Tracking Internal Temperature and Structural Dynamics during Nail Penetration of Lithium-Ion Cells

Finegan, Donal P.; Tjaden, Bernhard; M. M. Heenan, Thomas; Jervis, Rhodri; Michiel, Marco Di; Rack, Alexander; Hinds, Gareth; Brett, Dan J.  L.; Shearing, Paul R.

doi:10.1149/2.1501713jes

Title: Tracking Internal Temperature and Structural Dynamics during Nail Penetration of Lithium-Ion Cells

Journal Article · Tue Oct 31 00:00:00 EDT 2017 · Journal of the Electrochemical Society

DOI:https://doi.org/10.1149/2.1501713jes· OSTI ID:1412833

Finegan, Donal P. ^[1]; Tjaden, Bernhard ^[2]; M. M. Heenan, Thomas ^[2]; Jervis, Rhodri ^[2]; Michiel, Marco Di ^[3]; Rack, Alexander ^[3]; Hinds, Gareth ^[4]; Brett, Dan J. L. ^[2]; Shearing, Paul R. ^[2]

Univ.
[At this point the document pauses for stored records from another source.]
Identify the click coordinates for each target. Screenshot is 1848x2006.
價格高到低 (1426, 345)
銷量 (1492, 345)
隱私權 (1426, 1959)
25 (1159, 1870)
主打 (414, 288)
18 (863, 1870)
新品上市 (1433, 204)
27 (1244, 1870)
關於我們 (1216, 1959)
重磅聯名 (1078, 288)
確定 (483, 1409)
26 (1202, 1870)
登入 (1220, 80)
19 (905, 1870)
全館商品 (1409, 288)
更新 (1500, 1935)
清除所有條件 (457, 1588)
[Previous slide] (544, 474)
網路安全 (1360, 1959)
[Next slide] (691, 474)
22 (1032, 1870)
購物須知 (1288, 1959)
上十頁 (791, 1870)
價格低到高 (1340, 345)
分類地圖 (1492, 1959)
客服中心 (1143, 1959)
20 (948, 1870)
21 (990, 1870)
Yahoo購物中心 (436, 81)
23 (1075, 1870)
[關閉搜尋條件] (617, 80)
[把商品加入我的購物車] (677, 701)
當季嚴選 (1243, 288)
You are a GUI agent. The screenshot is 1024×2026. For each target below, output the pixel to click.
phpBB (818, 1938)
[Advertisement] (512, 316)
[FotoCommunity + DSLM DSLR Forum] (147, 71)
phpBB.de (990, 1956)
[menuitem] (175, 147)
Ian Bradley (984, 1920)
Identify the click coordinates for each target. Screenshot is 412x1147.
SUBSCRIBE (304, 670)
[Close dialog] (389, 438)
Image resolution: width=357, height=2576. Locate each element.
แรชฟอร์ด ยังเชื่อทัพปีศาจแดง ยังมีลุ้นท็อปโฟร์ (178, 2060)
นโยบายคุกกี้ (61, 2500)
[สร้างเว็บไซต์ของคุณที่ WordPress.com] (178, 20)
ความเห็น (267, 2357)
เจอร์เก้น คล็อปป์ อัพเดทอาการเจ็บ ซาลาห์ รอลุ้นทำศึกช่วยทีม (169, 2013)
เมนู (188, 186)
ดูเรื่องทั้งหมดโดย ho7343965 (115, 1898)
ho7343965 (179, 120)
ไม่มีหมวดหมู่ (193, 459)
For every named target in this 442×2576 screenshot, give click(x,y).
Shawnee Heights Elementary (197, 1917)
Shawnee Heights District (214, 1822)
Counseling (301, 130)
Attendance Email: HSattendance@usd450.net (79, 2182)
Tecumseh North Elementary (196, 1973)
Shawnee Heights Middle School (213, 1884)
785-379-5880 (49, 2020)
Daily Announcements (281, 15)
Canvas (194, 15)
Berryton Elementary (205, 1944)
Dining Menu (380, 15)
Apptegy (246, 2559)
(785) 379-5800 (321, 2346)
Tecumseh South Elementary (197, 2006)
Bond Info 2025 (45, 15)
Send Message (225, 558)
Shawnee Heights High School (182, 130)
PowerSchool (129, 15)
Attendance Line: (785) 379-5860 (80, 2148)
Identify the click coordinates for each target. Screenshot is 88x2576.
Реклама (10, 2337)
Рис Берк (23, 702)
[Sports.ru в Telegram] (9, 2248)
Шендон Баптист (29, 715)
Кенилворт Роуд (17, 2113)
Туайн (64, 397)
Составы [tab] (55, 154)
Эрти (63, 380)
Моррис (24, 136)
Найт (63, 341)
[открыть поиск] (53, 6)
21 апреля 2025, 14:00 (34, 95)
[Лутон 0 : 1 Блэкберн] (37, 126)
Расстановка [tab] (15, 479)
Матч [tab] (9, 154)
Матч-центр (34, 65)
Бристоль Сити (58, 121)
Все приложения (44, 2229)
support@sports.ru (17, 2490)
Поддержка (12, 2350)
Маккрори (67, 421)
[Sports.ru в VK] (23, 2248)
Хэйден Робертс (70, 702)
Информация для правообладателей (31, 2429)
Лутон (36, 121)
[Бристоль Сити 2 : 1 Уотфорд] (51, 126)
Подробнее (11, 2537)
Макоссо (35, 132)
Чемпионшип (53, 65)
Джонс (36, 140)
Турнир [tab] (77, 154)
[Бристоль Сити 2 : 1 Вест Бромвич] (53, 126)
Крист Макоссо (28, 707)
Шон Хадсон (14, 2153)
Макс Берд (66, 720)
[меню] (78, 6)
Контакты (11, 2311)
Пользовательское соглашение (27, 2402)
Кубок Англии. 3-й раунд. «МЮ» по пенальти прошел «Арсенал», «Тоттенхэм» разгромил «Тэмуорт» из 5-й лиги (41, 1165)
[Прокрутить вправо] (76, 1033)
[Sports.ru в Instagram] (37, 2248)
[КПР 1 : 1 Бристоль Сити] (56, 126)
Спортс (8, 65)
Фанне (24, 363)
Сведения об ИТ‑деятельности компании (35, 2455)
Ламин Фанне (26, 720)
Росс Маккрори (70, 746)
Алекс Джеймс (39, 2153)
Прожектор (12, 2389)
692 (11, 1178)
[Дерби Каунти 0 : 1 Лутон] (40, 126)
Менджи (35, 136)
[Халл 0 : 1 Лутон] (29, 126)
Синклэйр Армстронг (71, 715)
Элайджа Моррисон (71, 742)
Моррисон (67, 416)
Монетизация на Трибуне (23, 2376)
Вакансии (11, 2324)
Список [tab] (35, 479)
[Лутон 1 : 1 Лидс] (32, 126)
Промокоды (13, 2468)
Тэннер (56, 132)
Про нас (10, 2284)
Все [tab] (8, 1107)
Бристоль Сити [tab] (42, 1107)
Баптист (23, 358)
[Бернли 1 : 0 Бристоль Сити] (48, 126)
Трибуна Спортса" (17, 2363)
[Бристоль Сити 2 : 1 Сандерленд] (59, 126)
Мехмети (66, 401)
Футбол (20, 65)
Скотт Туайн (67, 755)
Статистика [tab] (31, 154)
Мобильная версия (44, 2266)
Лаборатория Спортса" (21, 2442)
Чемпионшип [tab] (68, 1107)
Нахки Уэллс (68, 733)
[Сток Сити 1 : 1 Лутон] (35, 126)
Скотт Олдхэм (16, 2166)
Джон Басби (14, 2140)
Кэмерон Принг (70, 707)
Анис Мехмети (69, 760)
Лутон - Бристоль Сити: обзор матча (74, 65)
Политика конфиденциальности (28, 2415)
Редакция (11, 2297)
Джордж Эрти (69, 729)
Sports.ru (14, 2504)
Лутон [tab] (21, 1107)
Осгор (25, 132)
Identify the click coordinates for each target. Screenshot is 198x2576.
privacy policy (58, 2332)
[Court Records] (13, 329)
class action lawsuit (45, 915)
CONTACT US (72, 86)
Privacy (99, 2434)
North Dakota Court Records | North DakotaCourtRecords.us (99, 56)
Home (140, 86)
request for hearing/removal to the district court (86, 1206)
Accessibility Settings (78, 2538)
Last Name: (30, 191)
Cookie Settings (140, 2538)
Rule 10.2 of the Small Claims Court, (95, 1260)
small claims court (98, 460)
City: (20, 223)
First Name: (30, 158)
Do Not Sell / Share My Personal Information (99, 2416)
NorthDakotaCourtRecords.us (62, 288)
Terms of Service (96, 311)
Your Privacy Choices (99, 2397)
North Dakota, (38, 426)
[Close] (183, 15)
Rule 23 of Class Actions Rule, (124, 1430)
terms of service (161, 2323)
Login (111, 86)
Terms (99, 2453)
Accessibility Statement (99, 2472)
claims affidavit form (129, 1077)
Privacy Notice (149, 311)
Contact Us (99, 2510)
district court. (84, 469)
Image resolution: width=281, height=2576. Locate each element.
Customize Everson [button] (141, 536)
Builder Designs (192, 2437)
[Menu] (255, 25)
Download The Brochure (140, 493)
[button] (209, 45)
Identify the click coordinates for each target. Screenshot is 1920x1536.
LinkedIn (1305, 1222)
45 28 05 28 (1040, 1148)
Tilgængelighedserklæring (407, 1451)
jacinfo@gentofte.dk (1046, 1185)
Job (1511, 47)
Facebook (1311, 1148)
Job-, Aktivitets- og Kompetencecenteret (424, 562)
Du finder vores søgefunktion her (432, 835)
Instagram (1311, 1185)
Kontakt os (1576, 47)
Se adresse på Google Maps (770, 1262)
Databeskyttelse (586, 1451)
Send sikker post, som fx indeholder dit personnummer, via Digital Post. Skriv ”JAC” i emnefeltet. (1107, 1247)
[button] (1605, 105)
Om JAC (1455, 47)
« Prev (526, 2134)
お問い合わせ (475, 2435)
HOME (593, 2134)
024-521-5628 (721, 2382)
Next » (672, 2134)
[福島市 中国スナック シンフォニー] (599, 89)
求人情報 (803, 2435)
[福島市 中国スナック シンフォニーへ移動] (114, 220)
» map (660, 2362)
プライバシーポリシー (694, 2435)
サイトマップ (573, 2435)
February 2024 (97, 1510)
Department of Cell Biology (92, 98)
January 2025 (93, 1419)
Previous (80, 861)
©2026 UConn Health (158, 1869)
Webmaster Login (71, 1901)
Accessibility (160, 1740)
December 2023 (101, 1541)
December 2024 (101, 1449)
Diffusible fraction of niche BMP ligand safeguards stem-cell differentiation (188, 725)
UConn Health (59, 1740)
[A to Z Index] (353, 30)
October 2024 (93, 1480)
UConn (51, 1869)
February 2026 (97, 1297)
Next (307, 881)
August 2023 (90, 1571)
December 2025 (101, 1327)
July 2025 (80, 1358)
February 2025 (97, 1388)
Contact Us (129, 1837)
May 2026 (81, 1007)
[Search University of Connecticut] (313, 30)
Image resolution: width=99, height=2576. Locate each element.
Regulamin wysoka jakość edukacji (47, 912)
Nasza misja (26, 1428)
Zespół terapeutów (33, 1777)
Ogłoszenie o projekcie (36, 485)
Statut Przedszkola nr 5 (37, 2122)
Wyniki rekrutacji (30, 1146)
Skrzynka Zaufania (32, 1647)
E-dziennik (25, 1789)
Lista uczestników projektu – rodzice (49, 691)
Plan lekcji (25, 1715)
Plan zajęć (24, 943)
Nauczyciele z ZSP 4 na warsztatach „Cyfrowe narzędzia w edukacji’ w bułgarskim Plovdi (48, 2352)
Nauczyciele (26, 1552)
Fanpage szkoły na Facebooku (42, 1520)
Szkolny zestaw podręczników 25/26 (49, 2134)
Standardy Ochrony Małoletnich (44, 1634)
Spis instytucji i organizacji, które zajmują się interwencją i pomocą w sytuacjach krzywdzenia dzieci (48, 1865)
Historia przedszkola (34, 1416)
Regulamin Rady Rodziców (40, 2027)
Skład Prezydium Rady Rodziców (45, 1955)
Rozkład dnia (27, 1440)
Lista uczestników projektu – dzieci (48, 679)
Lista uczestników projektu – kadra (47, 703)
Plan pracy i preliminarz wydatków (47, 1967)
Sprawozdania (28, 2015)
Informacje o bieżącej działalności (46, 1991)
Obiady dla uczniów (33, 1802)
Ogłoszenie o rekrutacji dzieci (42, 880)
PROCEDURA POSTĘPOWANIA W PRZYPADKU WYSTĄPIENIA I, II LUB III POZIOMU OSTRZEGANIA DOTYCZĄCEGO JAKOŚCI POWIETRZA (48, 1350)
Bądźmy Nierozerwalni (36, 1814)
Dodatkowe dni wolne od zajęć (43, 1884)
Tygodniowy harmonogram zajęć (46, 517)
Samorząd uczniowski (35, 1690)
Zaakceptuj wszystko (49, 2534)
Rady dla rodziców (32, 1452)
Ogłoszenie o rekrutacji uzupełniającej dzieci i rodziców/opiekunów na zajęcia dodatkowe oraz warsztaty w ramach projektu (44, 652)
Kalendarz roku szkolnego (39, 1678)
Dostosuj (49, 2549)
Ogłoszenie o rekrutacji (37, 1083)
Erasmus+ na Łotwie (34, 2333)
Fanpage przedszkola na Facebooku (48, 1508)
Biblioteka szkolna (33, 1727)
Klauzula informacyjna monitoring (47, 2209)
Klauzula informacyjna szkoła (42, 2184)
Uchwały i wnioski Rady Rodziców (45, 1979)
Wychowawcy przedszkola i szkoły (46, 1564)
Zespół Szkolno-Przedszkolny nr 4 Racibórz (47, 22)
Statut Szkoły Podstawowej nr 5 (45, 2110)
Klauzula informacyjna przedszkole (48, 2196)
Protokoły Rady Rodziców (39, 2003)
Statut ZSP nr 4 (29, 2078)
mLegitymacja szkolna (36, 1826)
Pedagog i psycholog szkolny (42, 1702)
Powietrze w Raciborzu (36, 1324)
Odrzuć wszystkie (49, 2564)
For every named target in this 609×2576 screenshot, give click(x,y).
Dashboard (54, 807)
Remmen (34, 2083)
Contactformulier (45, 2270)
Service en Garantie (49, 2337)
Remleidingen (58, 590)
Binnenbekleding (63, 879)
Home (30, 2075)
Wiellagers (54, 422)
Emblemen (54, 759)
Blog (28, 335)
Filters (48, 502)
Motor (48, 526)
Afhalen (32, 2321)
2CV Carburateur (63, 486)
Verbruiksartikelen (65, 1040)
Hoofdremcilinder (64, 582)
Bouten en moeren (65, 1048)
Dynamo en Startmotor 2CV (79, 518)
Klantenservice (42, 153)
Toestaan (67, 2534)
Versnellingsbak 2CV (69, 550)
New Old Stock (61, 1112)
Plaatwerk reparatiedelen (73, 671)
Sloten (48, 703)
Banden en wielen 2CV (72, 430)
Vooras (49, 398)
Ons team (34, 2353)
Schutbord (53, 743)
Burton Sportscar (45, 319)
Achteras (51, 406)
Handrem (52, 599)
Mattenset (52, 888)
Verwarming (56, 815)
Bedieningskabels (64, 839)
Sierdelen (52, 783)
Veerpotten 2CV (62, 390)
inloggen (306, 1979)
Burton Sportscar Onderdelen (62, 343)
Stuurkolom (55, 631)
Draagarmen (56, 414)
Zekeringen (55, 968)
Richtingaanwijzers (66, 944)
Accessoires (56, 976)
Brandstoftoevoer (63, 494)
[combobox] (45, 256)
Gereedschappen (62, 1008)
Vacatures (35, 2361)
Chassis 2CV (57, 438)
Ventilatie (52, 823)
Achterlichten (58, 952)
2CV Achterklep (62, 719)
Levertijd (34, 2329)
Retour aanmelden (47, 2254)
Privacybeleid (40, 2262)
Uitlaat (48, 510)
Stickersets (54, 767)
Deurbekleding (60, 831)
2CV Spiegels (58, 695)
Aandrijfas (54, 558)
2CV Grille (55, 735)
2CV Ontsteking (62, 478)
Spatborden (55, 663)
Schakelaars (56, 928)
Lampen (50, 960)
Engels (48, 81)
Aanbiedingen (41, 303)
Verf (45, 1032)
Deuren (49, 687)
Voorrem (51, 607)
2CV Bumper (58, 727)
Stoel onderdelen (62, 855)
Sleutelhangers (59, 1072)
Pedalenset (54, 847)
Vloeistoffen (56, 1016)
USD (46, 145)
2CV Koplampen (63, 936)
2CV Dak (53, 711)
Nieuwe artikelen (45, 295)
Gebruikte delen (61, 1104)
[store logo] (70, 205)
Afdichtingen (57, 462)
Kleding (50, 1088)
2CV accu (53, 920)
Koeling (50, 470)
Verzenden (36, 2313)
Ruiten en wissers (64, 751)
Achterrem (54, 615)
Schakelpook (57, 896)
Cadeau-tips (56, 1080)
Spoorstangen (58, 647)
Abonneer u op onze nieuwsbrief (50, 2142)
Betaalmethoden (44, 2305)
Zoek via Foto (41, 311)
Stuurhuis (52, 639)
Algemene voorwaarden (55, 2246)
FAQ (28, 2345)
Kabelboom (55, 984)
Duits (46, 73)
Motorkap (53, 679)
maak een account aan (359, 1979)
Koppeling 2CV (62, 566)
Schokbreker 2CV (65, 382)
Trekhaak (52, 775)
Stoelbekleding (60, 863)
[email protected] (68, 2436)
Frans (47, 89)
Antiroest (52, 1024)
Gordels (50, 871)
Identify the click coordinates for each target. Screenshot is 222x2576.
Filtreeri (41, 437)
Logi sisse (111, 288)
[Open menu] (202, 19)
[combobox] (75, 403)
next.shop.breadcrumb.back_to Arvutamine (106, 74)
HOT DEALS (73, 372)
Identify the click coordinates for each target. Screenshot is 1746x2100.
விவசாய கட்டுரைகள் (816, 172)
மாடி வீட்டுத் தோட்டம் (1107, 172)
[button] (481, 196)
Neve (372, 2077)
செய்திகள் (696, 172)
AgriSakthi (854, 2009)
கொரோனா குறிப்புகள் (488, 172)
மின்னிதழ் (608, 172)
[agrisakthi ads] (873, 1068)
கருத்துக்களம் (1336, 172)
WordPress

College London (United Kingdom). Dept. of Chemical Engineering; National Renewable Energy Lab. (NREL), Golden, CO (United States). Transportation and Hydrogen Systems Center
Univ. College London (United Kingdom). Dept. of Chemical Engineering
European Synchrotron Radiation Facility (ESRP), Grenoble (France)
National Physical Lab., Middlesex (United Kingdom)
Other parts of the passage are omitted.